SLURP1 mutation-impaired T-cell activation in a family with mal de Meleda

Summary Background Mal de Meleda (MDM) is palmoplantar erythrokeratoderma with an autosomal recessive inheritance and is caused by a mutation in the gene encoding SLURP‐1 (lymphocyte antigen 6/urokinase‐type plasminogen activator receptor related protein‐1). SLURP‐1 is an allosteric agonist to the nicotinic acetylcholine receptor (nAchR) and it regulates epidermal homeostasis. In addition, murine studies have shown that nAchR signalling is important for the regulation of T‐cell function. Among the family members, patients with the homozygous SLURP1 (previously known as ARS component B) mutation are prone to melanoma and viral infection, which might link to defective T‐cell function as well as a derangement of epidermal homeostasis.
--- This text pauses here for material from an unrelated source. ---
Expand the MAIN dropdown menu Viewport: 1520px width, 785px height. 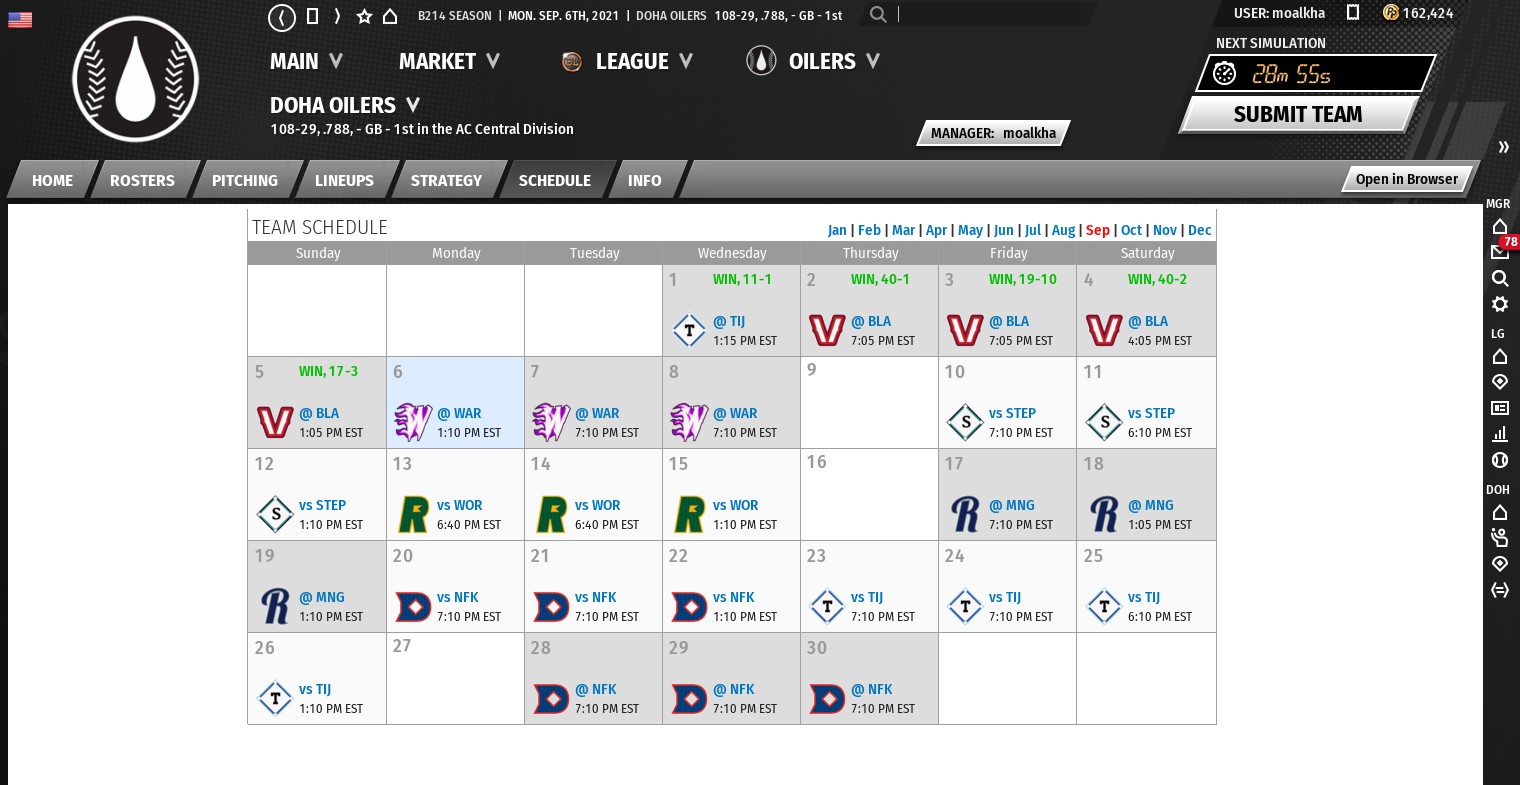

Objectives To investigate the association of the SLURP1 gene mutation with T‐cell activation in a Taiwanese family with MDM. To test that SLURP‐1 is essential for T‐cell activation. Methods Human peripheral blood mononuclear cells (PBMCs) were isolated from a Taiwanese MDM family bearing the G to A substitution in nucleotide 256 in the SLURP1 gene, corresponding to a glycine to arginine substitution at amino acid 86 (G86R) in the SLURP‐1 protein. PBMCs from homozygotes and wild‐type controls were stimulated with anti‐CD3/anti‐CD28 antibodies and the level of T‐cell activation was determined by the stimulation index. Results PBMCs with the heterozygous and homozygous SLURP‐1 G86R mutation had defective T‐cell activation. This was restored by the addition of 0·5 μg mL−1 recombinant human SLURP‐1 protein. Conclusions Patients with MDM with the homozygous SLURP‐1 G86R mutation may have an impaired T‐cell activation. The presence of wild‐type SLURP‐1 is essential for normal T‐cell activation.